Data Quality library for selected dwc:Record level and dwc:Occurrence terms.
Implementations of tests from the TDWG Biodiversity Data Quality Task Group 2 labeled as OTHER.
Available in Maven Central.
<dependency>
<groupId>org.filteredpush</groupId>
<artifactId>rec_occur_qc</artifactId>
<version>1.0.0</version>
</dependency>
mvn package
Library jar will be produced in /target/rec_occur_qc-{version}.jar
An executable jar will be produced in /rec_occur_qc-{version}-{gitcommit}-executable.jar. This jar is not installed in the local maven repository or deployed to maven central with maven install or maven deploy.
This library provides the classes org.filteredpush.qc.metadata.DwCMetadataDQ and DwCMetadataDQDefaults.
DwCMetadataDQ provides a set of static methods for working with various Darwin Core metadata terms returning objects that implement the API provided by ffdq-api for reporting data quality assertions in terms of the Fit4U Framework.
As of 2024-07-28, the current set of Other test specifications in the core (along with most Supplementary) test suite by the TDWG BDQIG TG2 tests and assertions task group have implementations in DwCMetadataDQ. Methods for tests that can be parameterized can be invoked from methods in DwCMetadataDQDefaults that do not take a parameter, but use the default value for any parameter as provided for in the test specifications.
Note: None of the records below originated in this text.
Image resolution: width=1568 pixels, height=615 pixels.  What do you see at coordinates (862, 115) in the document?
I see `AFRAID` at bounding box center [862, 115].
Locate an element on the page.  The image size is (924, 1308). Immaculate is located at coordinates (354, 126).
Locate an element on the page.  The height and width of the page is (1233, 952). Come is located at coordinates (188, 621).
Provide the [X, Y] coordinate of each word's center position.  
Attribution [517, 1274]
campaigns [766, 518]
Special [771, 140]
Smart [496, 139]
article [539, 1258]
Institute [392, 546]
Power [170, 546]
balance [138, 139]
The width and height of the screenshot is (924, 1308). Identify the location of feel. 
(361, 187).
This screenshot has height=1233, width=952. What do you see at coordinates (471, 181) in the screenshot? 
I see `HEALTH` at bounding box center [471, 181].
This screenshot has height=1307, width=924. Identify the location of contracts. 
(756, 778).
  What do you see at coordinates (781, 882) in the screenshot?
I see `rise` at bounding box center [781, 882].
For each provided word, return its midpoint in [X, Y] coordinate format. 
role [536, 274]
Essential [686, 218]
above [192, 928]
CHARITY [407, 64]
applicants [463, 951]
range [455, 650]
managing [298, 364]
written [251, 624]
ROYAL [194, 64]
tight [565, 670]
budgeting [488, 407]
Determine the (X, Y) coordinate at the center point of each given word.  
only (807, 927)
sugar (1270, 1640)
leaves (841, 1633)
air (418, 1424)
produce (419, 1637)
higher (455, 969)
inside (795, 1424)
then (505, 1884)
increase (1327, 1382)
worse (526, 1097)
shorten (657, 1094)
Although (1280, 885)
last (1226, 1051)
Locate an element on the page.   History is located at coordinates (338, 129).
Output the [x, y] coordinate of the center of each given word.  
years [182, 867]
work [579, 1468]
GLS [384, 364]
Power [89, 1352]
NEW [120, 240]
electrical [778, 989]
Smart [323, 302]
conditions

Methods implementing CORE and Supplementary tests are annotated with @Provides, @Validation/Amendment/Measure, @ProvidesVersion, and @Specification annotations in the form:
@Validation(label="VALIDATION_ESTABLISHMENTMEANS_STANDARD", description="Does the value of dwc:establishmentMeans occur in bdq:sourceAuthority?")
@Provides("4eb48fdf-7299-4d63-9d08-246902e2857f")
@ProvidesVersion("https://rs.tdwg.org/bdq/terms/4eb48fdf-7299-4d63-9d08-246902e2857f/2024-02-08")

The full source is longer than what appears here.